Provided passage:

This week, PCI-standards consortium PCI-SIG (Special Interest Group) has ratified and released specifications for PCIe 4.0 Specification Version 1, uploading the documents to their PCI-SIG Specification Library. This marks the full release of PCIe 4.0, following up on June’s revision 0.9 specification publication. Doubling PCIe 3.0’s 8 GT/s (~1 GB/s) of bandwidth per lane, PCIe 4.0 offers a transfer rate of 16 GT/s with flexible lane width configurations, providing significant I/O performance benefits useful for storage, networking, and AI applications. At the same time, PCI-SIG has targeted Q2 2019 for releasing the finalized PCIe 5.0 specification, so PCIe 4.0 won't be quite as long-lived as PCIe 3.0 has been.

In context, PCI-SIG has previously kept to a four year cadence for PCIe 1.0 (2003), PCIe 2.0 (2006), and PCIe 3.0 (2010). In regards to the seven year delay, PCI-SIG noted that PCIe 3.0 provided sufficient bandwidth for some time before the developments and rising demands of AI compute workloads, PCIe NVMe and 3D XPoint storage, and networking speeds, particularly as 10GbE becomes more and more accessible to consumers. For compute GPUs, the bandwidth limitations of PCIe 3.0 had already driven NVIDIA in developing their proprietary NVLink interconnect. Consequently, with PCIe 4.0 and beyond, the PCI-SIG is looking to get back towards a more normal cadence, especially as they've now resolved some of the major technical hurdles in enabling faster transfer rates via the PCIe 4.0 standard.

The other aspect is the nature of the organization. PCI-SIG has almost 800 member companies, from which they annually elect a board of directors; for 2017-2018, the Board includes members from AMD, Intel, and NVIDIA. In developing and maintaining the open PCI specifications, members collaborate in committees and technical workgroups, submitting and reviewing specification changes. Part of PCI-SIG’s recent work is in streamlining in this process.

Once the specifications are finalized, members must have products pass interoperability and compliance tests at one of PCI-SIG’s many Compliance Workshops throughout the year, in order for the product to be added to the Integrators List, which OEMs and system integrators use in choosing hardware. For PCIe 4.0, PCI-SIG offered pre-publication Compliance Workshops for the first time, utilizing the earlier revision 0.9, but only at a preliminary “FYI Testing” level. For the rest of the year, PCI-SIG will offer PCIe 4.0 FYI Testing at Compliance Workshops; for the time being, PCIe 4.0 is not listed on either the official Compliance Program and Integrators List.

Data rows:
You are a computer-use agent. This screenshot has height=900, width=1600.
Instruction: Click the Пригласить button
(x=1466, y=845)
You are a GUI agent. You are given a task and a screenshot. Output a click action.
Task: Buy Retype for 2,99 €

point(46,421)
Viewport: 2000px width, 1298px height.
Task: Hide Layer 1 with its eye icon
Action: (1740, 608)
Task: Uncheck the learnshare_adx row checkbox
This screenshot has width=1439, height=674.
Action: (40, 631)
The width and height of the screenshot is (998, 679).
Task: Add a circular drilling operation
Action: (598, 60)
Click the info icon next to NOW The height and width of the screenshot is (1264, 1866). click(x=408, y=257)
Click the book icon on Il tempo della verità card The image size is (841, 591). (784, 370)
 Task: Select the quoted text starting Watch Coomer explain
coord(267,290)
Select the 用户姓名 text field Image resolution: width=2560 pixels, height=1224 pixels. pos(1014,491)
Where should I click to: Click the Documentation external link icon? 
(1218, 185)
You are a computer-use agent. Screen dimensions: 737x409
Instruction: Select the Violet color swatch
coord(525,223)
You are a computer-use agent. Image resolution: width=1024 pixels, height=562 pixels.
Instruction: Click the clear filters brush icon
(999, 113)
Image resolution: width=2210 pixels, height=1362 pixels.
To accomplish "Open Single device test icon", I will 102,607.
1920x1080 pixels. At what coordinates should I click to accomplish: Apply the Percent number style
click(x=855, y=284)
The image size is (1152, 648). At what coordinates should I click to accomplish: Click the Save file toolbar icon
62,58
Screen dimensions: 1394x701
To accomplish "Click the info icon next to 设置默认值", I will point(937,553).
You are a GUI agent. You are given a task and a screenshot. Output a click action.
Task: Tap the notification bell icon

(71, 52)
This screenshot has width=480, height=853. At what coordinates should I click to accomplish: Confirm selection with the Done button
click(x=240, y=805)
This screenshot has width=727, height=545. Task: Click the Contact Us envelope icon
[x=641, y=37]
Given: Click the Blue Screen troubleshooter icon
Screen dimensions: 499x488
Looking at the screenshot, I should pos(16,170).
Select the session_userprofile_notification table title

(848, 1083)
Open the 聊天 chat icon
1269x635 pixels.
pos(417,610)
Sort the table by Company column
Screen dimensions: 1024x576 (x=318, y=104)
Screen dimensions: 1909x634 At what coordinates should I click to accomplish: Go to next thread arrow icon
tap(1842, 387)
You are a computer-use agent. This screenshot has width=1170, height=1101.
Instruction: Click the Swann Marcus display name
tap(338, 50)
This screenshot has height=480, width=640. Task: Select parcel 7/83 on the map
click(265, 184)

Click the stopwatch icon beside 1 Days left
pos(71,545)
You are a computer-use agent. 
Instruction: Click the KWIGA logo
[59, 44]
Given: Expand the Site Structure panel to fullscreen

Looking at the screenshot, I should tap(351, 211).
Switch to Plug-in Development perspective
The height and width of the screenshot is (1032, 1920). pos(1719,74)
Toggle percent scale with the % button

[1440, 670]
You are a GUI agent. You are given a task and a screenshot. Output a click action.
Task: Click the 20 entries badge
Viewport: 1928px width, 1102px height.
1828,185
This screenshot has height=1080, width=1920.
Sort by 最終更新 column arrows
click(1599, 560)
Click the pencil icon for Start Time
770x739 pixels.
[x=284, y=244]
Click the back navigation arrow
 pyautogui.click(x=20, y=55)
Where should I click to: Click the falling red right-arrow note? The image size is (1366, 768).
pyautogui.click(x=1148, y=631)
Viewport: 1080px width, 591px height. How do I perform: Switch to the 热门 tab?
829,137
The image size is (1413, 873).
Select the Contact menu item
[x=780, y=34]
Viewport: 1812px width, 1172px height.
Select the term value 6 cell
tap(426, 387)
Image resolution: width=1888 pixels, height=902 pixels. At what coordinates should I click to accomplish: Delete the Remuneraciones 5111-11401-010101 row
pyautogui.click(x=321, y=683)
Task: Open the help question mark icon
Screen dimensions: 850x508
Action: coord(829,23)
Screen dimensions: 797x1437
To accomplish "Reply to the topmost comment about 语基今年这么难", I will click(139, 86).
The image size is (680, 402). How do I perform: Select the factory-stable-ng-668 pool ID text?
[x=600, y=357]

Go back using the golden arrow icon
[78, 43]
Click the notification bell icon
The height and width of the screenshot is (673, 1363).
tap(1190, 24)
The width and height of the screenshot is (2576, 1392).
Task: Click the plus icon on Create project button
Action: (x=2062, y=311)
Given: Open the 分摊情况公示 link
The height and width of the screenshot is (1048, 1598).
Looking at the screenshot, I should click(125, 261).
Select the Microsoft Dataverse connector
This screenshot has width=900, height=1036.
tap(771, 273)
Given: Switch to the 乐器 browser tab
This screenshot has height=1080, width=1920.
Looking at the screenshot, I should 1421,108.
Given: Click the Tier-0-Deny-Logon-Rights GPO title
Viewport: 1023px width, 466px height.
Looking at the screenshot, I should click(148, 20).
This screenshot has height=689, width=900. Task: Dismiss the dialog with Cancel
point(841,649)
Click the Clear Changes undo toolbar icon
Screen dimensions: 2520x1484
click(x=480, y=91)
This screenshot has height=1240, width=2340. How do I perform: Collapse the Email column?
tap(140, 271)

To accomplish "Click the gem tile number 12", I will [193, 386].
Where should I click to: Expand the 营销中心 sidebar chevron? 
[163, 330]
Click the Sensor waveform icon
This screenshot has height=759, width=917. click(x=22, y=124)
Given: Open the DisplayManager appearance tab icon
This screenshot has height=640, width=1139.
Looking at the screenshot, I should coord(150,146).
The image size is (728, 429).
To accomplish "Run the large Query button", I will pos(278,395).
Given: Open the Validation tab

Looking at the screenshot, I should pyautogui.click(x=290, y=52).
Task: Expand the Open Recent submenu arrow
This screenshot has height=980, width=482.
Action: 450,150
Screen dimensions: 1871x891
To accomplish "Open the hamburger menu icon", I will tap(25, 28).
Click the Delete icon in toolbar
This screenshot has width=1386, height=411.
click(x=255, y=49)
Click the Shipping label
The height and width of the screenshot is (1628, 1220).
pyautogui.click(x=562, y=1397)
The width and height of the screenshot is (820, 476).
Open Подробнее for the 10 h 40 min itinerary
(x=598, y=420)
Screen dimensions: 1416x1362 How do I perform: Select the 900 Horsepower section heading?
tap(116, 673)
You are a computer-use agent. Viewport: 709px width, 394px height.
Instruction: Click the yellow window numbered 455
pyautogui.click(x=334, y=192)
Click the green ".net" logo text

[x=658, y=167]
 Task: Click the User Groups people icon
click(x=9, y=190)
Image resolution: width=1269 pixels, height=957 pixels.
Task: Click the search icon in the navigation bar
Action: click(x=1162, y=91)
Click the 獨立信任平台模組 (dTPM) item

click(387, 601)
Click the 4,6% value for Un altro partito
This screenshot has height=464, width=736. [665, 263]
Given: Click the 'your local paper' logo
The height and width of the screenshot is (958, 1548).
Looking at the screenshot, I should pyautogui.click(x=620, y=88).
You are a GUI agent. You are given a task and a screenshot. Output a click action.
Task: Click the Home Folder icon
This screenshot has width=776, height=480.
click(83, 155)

What to do: Using the PCIe 4.0 article, explain in one to three sentences why PCI-SIG took seven years to follow PCIe 3.0 rather than keeping its earlier cadence.

Task solution: PCI-SIG said that PCIe 3.0 provided enough bandwidth for some time. That changed only with the developments and rising demands of AI compute workloads, PCIe NVMe and 3D XPoint storage, and networking speeds, particularly as 10GbE becomes more accessible to consumers.